Melbourne History Facts and Timeline
(Melbourne, Victoria - VIC, Australia)
As one of the few Australian cities that was not founded as a penal colony, Melbourne has enjoyed a fairly prosperous rise from its Victorian gold rush boom through to its modern role as Australia's top sporting city. It is also one of the country's key financial and business centres.
Melbourne's modern history is marked as much by economic growth and development as it is by ethnic diversity. Today, the city's four million residents come from more than 100 different racial and cultural backgrounds.
Like most other early colonies in Australia, Melbourne was chosen for settlement in a bid to thwart the French from putting down any roots in the region. In 1835, Australian businessman John Batman, a leading member of a group from Tasmania who wanted to expand the territory's holdings, negotiated to buy some 600,000 acres / 242,800 hectares of land from local Aboriginals.
The government of New South Wales quickly annulled that treaty and during the late 1830s and early 1840s, the Aboriginal people who lived in the surrounding region were systemically stripped of their land. Less than 700 Aboriginals remained by 1844, marking a rather dark chapter in Melbourne's early history.
Gold Rush in Victoria
In 1851, the gold rush of Victoria gave the settlement in Melbourne a much-needed economic boost. The town provided most of the services for the miners and all of the transportation of the riches. Within just a few months, the population of the city doubled, and by 1865 it was more densely populated than Sydney
Diversity and Prosperity
The gold rush brought in thousands of immigrants from all over the world, including many Chinese, whose Chinatown (founded in 1851) remains one of the world's oldest. The years that followed helped build most of the city's grand buildings like the Treasury Building, the Parliament House and also the Queen Victoria Market.

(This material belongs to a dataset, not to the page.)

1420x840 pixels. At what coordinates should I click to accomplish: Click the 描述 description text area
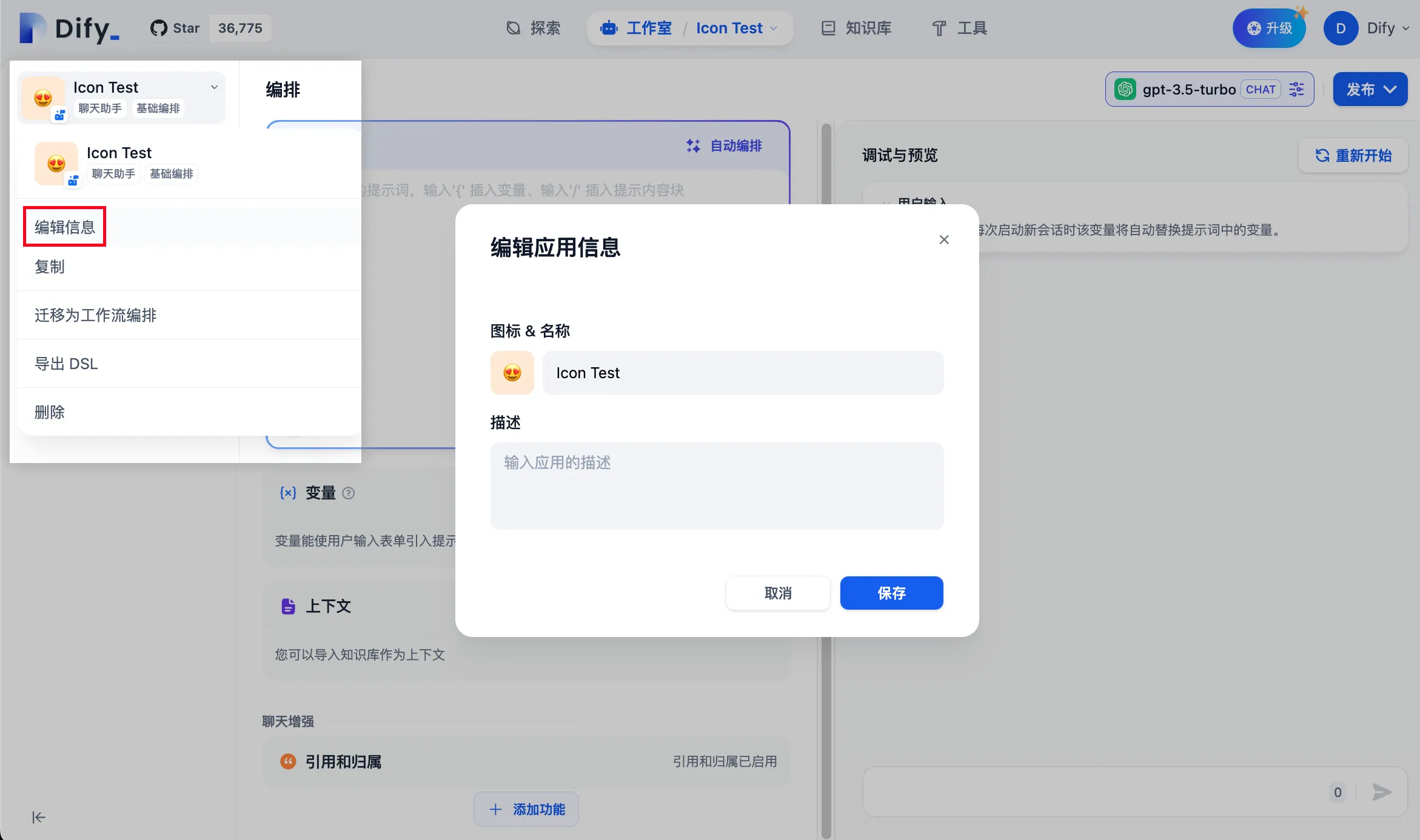tap(717, 485)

By the time that the gold boom peaked in the 1880s, Melbourne had made history as the world's wealthiest city. Its Royal Exhibition Building hosted two World Expos during this decade. The Melbourne Cricket Club was known across the globe and sporting spectacles like the Melbourne Cup were established yearly events.
The Big Bust
The 1890s were a rough decade for Australia. An unintended effect of promoting Melbourne as the world's greatest city was that property prices skyrocketed and eventually collapsed. The depression that followed left the city stagnant for many years.
Return to Glory
It wasn't until the 1930s that Melbourne began to recover. Flinders Street Station returned as the world's busiest railway station in 1927, and by 1940 the city's tram network was the largest on the planet. Post-war immigration brought a huge influx of new ethnicity to the city and a renewed place in the global spotlight.
Melbourne hosted the Summer Olympics in the year of 1956. Suburban expansion soon became a major focus at this time and the downtown core saw a wave of skyscraper construction.
Financial and mining booms around 1970 lured some major companies to the city, and recent years have seen no suggestion of an end to Melbourne's economic development. With an emphasis on sports tourism, the city now hosts the Australian F1 Grand Prix and has several huge projects in the works focusing on inner-city urban revival.